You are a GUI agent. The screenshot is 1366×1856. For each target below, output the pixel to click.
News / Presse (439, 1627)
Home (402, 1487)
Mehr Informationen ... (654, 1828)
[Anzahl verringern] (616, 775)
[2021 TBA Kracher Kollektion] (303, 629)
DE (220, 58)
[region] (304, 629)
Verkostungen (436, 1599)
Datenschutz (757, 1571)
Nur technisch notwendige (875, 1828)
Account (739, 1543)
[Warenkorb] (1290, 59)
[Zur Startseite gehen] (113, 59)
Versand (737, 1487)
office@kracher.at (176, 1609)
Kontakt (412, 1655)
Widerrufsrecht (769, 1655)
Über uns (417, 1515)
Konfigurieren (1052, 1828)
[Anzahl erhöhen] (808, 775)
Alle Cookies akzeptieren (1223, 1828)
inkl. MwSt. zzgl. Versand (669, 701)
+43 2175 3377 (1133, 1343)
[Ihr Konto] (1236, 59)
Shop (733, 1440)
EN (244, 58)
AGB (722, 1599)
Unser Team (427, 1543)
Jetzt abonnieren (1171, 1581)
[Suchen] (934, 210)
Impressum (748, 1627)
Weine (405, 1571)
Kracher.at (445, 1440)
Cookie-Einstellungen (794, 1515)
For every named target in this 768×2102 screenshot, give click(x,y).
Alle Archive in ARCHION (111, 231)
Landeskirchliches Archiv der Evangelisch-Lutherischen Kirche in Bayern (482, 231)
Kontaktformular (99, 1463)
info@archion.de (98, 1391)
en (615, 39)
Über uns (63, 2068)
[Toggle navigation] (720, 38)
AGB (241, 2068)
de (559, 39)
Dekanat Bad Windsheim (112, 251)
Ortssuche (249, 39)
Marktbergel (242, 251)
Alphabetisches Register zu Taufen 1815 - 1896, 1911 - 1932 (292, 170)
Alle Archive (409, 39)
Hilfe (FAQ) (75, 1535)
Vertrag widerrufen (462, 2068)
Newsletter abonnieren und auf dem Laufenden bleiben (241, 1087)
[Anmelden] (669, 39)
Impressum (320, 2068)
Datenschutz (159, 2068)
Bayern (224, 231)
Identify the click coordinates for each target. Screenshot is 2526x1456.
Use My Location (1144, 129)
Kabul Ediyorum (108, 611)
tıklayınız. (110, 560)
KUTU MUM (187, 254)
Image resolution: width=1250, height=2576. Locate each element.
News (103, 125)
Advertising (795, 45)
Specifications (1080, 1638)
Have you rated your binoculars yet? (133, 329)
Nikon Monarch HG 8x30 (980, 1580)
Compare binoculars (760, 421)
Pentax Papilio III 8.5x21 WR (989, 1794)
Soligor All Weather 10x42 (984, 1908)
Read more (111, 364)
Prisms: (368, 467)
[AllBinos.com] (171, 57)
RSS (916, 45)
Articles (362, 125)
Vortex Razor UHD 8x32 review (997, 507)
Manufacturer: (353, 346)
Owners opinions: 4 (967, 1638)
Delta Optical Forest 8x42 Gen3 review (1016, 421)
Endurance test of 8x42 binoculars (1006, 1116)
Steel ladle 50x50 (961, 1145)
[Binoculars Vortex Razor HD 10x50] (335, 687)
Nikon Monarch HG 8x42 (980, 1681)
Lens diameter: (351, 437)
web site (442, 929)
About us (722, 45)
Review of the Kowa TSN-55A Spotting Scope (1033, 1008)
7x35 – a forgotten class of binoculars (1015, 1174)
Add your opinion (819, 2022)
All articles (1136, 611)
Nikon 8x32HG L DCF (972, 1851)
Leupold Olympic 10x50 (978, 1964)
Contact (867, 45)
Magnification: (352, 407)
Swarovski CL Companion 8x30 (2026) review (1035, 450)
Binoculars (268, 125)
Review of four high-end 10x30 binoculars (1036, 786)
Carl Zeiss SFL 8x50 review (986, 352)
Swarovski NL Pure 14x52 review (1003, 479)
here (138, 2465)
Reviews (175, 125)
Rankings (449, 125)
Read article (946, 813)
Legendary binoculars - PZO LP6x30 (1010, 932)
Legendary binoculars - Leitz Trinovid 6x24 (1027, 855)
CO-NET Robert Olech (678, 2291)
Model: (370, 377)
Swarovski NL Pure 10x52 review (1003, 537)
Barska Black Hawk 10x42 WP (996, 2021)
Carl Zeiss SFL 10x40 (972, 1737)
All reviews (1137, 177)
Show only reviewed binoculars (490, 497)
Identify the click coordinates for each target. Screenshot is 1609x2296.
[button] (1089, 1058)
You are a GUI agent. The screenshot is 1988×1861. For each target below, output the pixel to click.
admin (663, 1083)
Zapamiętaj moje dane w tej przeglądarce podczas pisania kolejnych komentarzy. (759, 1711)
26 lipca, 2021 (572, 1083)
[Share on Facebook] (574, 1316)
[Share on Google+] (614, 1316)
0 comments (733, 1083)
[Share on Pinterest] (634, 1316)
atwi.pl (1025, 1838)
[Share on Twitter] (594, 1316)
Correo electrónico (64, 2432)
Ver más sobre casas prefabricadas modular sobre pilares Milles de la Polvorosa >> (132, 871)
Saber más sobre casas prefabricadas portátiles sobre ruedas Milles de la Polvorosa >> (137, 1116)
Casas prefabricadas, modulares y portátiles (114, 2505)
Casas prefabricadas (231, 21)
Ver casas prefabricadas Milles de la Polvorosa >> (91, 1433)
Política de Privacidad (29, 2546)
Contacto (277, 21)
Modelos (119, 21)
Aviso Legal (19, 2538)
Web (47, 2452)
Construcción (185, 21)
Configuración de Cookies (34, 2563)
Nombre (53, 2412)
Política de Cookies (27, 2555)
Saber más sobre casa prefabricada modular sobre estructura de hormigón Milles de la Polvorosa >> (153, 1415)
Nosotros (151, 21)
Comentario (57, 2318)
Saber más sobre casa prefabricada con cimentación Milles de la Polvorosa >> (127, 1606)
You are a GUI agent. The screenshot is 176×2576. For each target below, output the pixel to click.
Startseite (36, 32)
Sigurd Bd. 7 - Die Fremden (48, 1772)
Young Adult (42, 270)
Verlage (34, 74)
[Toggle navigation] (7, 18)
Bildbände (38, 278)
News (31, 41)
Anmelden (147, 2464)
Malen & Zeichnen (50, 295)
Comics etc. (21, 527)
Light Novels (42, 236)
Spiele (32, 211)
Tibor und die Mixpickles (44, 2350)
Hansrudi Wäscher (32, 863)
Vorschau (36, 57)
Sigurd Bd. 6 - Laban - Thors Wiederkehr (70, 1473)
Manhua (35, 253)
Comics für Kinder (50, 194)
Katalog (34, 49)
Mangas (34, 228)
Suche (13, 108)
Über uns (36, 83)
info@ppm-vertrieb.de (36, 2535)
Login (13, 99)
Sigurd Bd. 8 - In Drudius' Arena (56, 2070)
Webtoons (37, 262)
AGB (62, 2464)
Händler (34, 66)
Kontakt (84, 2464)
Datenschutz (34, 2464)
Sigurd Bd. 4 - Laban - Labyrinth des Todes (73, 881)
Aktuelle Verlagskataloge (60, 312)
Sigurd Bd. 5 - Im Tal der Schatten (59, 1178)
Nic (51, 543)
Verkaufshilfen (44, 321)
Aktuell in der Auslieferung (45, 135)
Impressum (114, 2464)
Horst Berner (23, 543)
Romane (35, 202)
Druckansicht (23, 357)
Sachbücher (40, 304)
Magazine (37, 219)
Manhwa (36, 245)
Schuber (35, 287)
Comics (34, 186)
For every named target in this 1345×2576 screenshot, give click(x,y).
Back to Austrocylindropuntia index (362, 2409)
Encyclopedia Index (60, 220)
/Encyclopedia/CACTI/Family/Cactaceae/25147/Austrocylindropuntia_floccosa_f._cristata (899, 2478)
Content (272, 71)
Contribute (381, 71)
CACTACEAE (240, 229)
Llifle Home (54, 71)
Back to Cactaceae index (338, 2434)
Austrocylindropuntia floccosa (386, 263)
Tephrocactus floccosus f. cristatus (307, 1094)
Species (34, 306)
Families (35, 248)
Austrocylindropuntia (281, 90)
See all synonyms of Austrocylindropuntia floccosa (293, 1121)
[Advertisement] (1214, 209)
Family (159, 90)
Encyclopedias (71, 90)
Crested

_ _ _ _

▸ What you should do:
Using the records above, set down exactly the lines from the one with "Casas prefabricadas, modulares" through the one with "Web (47, 2452)", inclusive, and nothing more.

▸ Response for this exercise:
Casas prefabricadas, modulares y portátiles (114, 2505)
Casas prefabricadas (231, 21)
Ver casas prefabricadas Milles de la Polvorosa >> (91, 1433)
Política de Privacidad (29, 2546)
Contacto (277, 21)
Modelos (119, 21)
Aviso Legal (19, 2538)
Web (47, 2452)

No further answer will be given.